Working with nano-influencers has proven successful for several well-known companies, including Mac Cosmetics, Clinique, Dyson, Dove, and Gett.
That’s why marketers and advertisers care less about a blogger’s follower count and more about their engagement rate, story and video views, link swipe-ups, link clicks (if any), and the manner an influencer communicates with their audience.
So, if the number of followers is becoming less of an indicator of influence, does this herald the advent of the nano influencers?
As compared to micro-influencers, who are nano-influencers and what sets them apart?
There are a lot of new terms to learn: influencers, unfluencers, micro-influencers, nano-influencers, and so on. In contrast to the previous two occurrences, the distinction between micro- and nano-influencers may at first seem obscure.
Nano-influencers, in a nutshell, are those with a following of less than 5,000 highly-engaged people. Friends, acquaintances, relatives, and fans that genuinely like their material tend to be among their most engaged fans.
What’s the Big Deal About Nano-Influencers?
This is no longer a numbers game thanks to nano-influencers. Without their audience is actively participating, an influencer has no real power. The level of participation is one indicator, but there are others.
While it’s easy to buy likes and comments, savvy marketers are instead paying attention to how an influencer interacts with their audience, or lack thereof.
Nano-influencers outperform all other influencers thanks to their superior ER, reach, and return on investment.
You should start collaborating with nano-influencers because…
In fact, nano-influencers may make a significant difference to their followers
As a result of the limited size of their fan base, their followers are more likely to actively engage with and consume the material an influencer produces. When people follow such blogs, it’s not because they’re famous or have a large following, but because they find the blogger’s content intriguing. Their constituency tends to be a devoted one.
Bloggers and their readers develop intimate ties. Bloggers typically react to every comment and direct message (DM), and they do so in their own unique voice rather than using a catchphrase or emoji.
Their participation rate is much greater
Also, it’s natural. The audience is primed for participation because it is interested. This is how participation in contests, prizes, viewing of articles and videos, etc., is generated.
A blogger with such an audience seldom needs to resort to buying likes or comments because their readership is already quite engaged. Because of the greater ER, we should expect a greater number of impressions and a larger audience. As a marketer, this implies a cheaper cost per impression.

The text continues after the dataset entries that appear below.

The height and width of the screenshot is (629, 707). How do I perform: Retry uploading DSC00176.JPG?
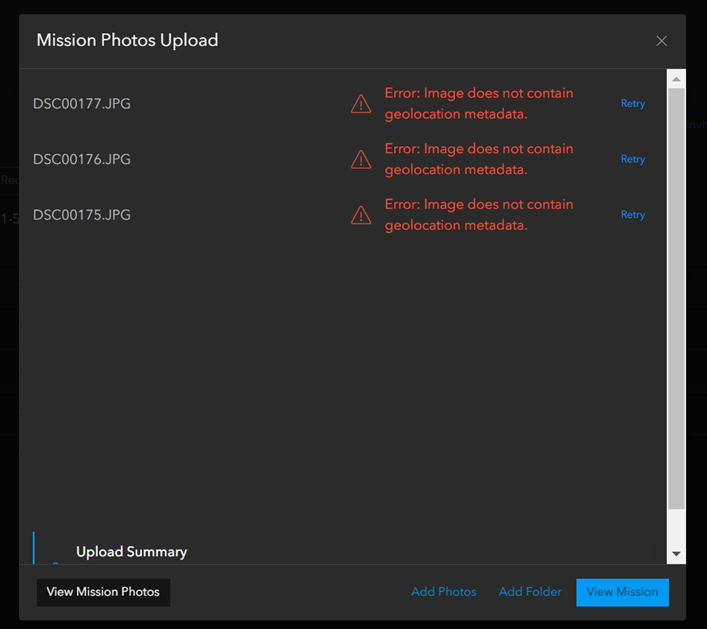click(633, 159)
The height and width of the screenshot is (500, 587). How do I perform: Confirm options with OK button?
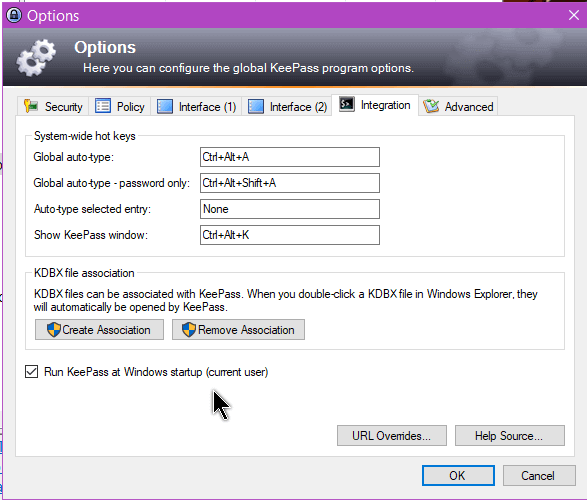coord(458,476)
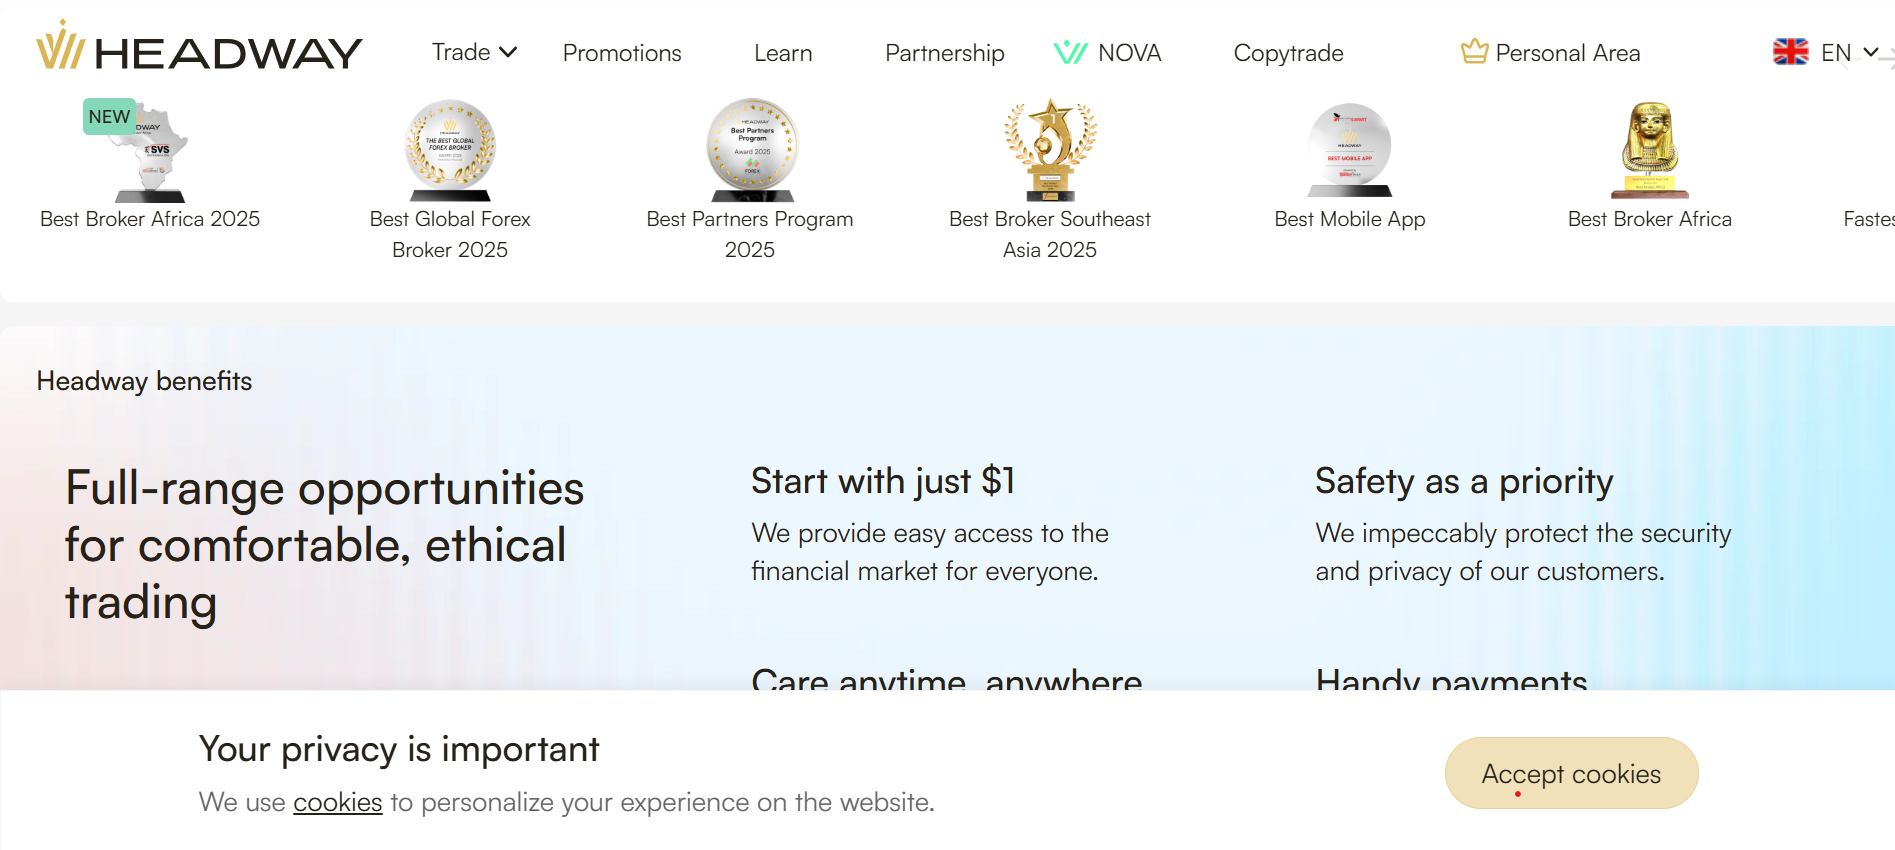
Task: Open the Best Broker Africa 2025 award image
Action: pyautogui.click(x=148, y=150)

Trust in nano-influencers is stronger among their followers
Nano-influencers want to appear like regular people and are selective about the marketing they engage in. As a result of their concern for alienating their fan base, they exercise great care in selecting the brands they wish to endorse.
Moreover, unlike their more renowned counterparts, nano-influencers’ feeds are not flooded with #advertising, lending them a modicum of extra legitimacy.
You may save money by using them for your advertising needs
To advertise on such blogs might save you money, or even be done for free. In order to promote your business with minimal outlay, consider giving out free samples or sponsoring a giveaway hosted by a local influencer.
The obvious explanation for this is because their rates are so low: they aren’t swimming in cash or brand offers.
Your influencer marketing effort can be broken up into sub-campaigns
Choose several micro-influencers with audiences that are appropriate for your business and products/services, much like you would with targeted advertisements.
You may rest certain that the bloggers’ readerships are engaged and responsive, saving you money. Of course, this assumes that your choice of influencers is sound.
Mentions of your brands by nano-influencers might be used as UGC
User-generated content (UGC) is undeniably successful in any content strategy. Sharing user-generated content (UGC) on your site demonstrates to visitors that your product is in demand.
On top of that, there is a good probability that the followers of a nano-influencer who tags you in a post will also follow your account. Assuming, of course, that they find your content to their liking.
You may find enthusiastic advocates for your company
In a short amount of time, nano-influencers can expand their reach to the level of a micro- or macro-influencer. So, while enticing a blogger with a modest readership to represent your business, think long-term: as the blogger improves, his or her readership expands, and the number of dedicated readers (their audience) increases.
It would seem that nano-influencers can be a great new marketing tool. Hold on a second.
Guidelines for Dealing with Nano-Influencers
They live up to their moniker by being too little to make themselves heard by a sizable crowd. Hence, can we say that they are really leaders? A blogger with 3,500 followers is perhaps not the best option if you’re hoping to generate a lot of sales quickly. For this reason, the influencer marketing push might become arduous.
They have no background in advertising and have likely never collaborated with a company before.
Consequently, you’ll need to keep an eye on their progress and maybe even provide a hand by providing them with a detailed brief outlining your expectations and priorities. Yet, you should avoid being overly insistent when bringing up your product in conversation.
Keep in mind that nano-influencers are appealing since they provide the impression of a friend’s recommendation when they advocate anything. This is why so many mainstream companies want nano-influencers: they have a more organic and genuine approach. No need to spoil it.
Another piece of advice I have is to make sure the blogger you want to work with is familiar with measuring the success of promotions. You’ll want to plan ahead for how you’ll measure return on investment.